For the lesson3 example, I've taken a unit cube with different colored faces, twisted it to the right 45 degrees, and then tipped in forward 45 degrees, which makes the cube appear to be resting on a point, as shown in the image above.

To accomplish this, I rotated along the Y axis (the vertical axis), which is the same motion as twisting the top or bottom face of a Rubik's cube. Then I rotated along the X axis (the horizontal axis), which is the same motion as twisting a Rubik's cube's left or right face.

Order is important

If I rotated the above cube in the opposite order, but the same amounts, I would get this:

The reason is pretty straightforward: Take a cube that's facing you and tip it forward. It is now on its bottom edge, rather than a corner. Now take the cube resting on its edge and rotate it to the right... and it is still resting on its edge.

The matrices I used are the following:

var a = Math.SQRT1_2; // Also the sine and cosine of 45 degrees

var xRotate = [
    1, 0, 0, 0,
    0, a,-a, 0,
    0, a, a, 0,
    0, 0, 0, 1
];

var yRotate = [
    a, 0,-a, 0,
    0, 1, 0, 0,
    a, 0, a, 0,
    0, 0, 0, 1
];

Luckily, JavaScript already has the square root of one-half as a constant, which matches both the sign and cosine of a 45 degree angle (a 1, 1, √2 triangle, whose adjacent and opposite angles are the same length), which means in this case the CPU won't have to do any real math. Plug the predefined constant into the rotation definitions from Wikipedia, and WebGL happily rotates the object as expected, with this vertex shader code, using nothing but GPU:

    uniform   mat4 x_rotate;
    uniform   mat4 y_rotate;
    attribute vec3 vertexCoord;
    attribute vec3 a_color;
    varying   vec3 v_color;
    void main(void) {
        gl_Position = x_rotate * y_rotate * vec4(vertexCoord, 1);
        v_color = a_color;
    }

Note that the matrix multiplication happens in the opposite order of the action you want. The original vertex positions are referenced last, and the action happens from right to left.

The rotation matrices are "uniform" variable types, meaning they do not change during a draw operation, and which are moderately expensive to set. Typically you set them as infrequently as possible. In lesson3's case, they are both set once, and then the vertices are fed in and the scene drawn:

xLoc = gl.getUniformLocation(shader, "x_rotate");
yLoc = gl.getUniformLocation(shader, "y_rotate");

gl.uniformMatrix4fv(xLoc, false, xRotate);
gl.uniformMatrix4fv(yLoc, false, yRotate);

gl.clear(gl.COLOR_BUFFER_BIT | gl.DEPTH_BUFFER_BIT);
gl.drawElements(gl.TRIANGLES, indices.length, gl.UNSIGNED_SHORT, 0);

According to Euler's rotation theorem, multiple rotations in 3D space can be represented by a single rotation. This can easily be shown by multiplying our two matrices above together to get a single matrix, and plugging that into the code. Indeed, Lesson 3b shows the same rotation with a single matrix.
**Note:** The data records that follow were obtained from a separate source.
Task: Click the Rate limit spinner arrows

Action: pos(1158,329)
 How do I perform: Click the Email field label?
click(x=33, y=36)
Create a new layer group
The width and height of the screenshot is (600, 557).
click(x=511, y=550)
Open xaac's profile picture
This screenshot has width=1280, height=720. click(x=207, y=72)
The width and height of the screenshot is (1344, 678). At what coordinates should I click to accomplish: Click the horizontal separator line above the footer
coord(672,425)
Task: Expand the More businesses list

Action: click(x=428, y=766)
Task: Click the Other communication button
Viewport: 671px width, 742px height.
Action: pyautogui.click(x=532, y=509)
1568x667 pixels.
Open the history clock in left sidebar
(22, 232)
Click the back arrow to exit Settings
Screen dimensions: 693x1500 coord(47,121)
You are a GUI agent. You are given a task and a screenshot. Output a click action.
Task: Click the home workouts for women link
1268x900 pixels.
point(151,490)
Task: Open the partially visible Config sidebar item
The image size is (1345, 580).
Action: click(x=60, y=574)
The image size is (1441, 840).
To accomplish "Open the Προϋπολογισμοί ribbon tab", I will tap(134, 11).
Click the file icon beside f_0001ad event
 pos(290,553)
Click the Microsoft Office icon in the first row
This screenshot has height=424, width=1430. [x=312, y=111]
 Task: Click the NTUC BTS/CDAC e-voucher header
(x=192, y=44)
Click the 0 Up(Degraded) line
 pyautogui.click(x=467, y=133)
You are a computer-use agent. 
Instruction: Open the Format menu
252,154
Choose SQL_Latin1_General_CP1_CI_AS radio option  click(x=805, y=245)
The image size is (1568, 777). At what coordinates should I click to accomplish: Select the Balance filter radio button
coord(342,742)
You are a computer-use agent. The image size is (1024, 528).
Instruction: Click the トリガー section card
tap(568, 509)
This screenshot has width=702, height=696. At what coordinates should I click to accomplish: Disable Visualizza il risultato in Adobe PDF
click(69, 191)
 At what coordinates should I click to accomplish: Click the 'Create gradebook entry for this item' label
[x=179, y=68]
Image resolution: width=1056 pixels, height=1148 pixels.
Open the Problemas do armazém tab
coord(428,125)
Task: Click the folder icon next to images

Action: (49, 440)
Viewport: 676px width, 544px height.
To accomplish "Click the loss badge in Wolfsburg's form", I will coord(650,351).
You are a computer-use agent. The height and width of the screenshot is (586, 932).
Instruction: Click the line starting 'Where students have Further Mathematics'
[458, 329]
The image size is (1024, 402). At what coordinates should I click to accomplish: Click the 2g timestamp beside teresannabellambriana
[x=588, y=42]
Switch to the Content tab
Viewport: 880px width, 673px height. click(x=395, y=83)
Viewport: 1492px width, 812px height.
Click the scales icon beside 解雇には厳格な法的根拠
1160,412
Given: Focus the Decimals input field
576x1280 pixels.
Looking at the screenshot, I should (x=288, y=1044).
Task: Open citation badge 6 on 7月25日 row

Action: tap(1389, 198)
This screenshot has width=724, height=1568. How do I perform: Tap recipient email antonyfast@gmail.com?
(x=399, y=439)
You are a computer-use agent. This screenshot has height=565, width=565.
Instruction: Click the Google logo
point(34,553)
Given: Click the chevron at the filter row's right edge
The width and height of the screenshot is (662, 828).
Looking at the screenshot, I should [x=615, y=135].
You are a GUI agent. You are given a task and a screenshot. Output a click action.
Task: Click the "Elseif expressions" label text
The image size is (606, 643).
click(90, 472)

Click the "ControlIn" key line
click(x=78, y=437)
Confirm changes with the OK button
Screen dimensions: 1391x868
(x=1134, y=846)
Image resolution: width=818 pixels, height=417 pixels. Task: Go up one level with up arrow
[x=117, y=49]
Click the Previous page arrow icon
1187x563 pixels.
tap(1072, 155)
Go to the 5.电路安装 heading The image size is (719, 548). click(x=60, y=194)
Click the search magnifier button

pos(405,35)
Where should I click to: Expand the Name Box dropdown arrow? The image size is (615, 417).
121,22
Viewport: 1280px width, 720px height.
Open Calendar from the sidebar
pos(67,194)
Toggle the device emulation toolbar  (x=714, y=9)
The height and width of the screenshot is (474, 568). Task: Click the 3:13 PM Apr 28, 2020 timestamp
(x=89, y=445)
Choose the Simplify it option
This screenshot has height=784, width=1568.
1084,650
To further illustrate why order is important, here are the resultant rotation matrices when the originals are multiplied in both orders, with the help of our good friend Wolfram Alpha:

(X times Y)

(Y times X)

The X times Y matrix matches the single rotation matrix used in Lesson 3b (remember, the JavaScript declaration looks transposed, and since a is √.5, a2 will just be .5), and rotates the cube down to the same corner as lesson3 does:

var rotate = [
    a, -.5, -.5, 0,
    0,   a,  -a, 0,
    a,  .5,  .5, 0,
    0,   0,   0, 1
];

Representing rotations abstractly

Until now, we've thought about rotation just in regard to specific translation matrices multiplied together in a specific order. It may not be self-evident that more abstraction is needed until you see a consequence of not considering how to represent rotations. Let's take our cube and add in some user input to adjust the matrices.

Lesson 4 takes the same cube from lesson 3, and adds in support for mouse drag events to adjust the rotation. Horizontal drags rotate the cube across the Y axis, and vertical drags rotate across the X axis.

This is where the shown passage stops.